The separation of cancer cells in the G0/1, S, and G2/M phases was demonstrated using flow cytometry analysis based on the fluorescence intensity of PI-stained cancer cells. The control group contained cells in the G0/G1 phase. The treatment of A549 cells at the concentrations of 25μM and 50μM with Sample acenocoumarol resulted in S phase and G2M phase arrest of 4.93%, 25.29%, and 10.19%, 15.15%, respectively, and Sample Silodosin has shown 13.7%, 33.37% S phase arrest, 14.82%, 19.43% G2M phase arrest at test concentrations 12.5 μM and 25 μM, respectively, in A549 cells. Standard doxorubicin at 25 μM induced G2M arrest of 31.61% and S phase arrest of 20.92%, respectively, in A549 cells. The test drugs showed significant G1 and S peaks compared with the standard control ( Figures 5 and 6). Acenocoumarol and silodosin treatment at 50 μM and 25 μM induced a significant decrease in the percentage of cells in the G1 phase, and an accumulation of cells in the S and G2/M phases of the cell cycle indicated cell cycle arrest at the S and G2M phase.

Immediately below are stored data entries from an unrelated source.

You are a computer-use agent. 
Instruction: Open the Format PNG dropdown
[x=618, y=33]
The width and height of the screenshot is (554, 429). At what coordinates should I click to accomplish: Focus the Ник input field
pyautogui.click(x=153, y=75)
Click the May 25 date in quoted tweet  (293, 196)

Legend: Cell cycle activity in A549 cells with respective treatment conditions. The x-axis presents the propidium iodide-induced fluorescence; the y-axis presents the cell frequency. The stages of the cell cycle are marked as a: Go/G1, b: S, c: G2 M and d: SUB Go, respectively. Doxorubicin 25 μM, is the standard used for comparison.

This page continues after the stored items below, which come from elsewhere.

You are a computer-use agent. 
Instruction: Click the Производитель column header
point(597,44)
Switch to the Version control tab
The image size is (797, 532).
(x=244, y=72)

Legend: Cell cycle stages are presented as SUB Go, Go/G1, S and G2 M phases marked with different colours. Vehicle control, Standard control (Doxorubicin 25 μM), Treatment groups namely Acenocoumarol (25 μM and 50 μM), Silodosin (12.5 and 25 μM). The data was analysed by two-way ANOVA without replicas compared to doxorubicin with Mean ± SEM. p<0.05, ** and p<0.5, *; compared to doxorubicin 25 μM.
The Western blot results of A549 cells treated with acenocoumarol at 25 and 50 μM concentrations suggested that KRAS and ERK2 were downregulated by 2.12-, 3.50-, 1.04-, 1.68-fold, respectively. KRAS expression was found to be downregulated in cells treated with Silodosin at 12.5 and 25 μM by up to 1.08 and 1.71 folds. ERK2 expression was upregulated when treated with Silodosin at 12.5 μM and 25 μM ( Figure 7). The standard group showed downregulation of both KRAS and ERK2 by up to 3.02 and 2.41, respectively.
Legend: A: Representation of western blot gels. The treatment groups are presented as lane a: vehicle control, b: acenocoumarol 25 μM, c: acenocoumarol 50 μM, d: silodosin 12.5 μM, e: silodosin 25 μM, f: standard control, doxorubicin 25 μM. B: Fold analysis to determine the level of expression.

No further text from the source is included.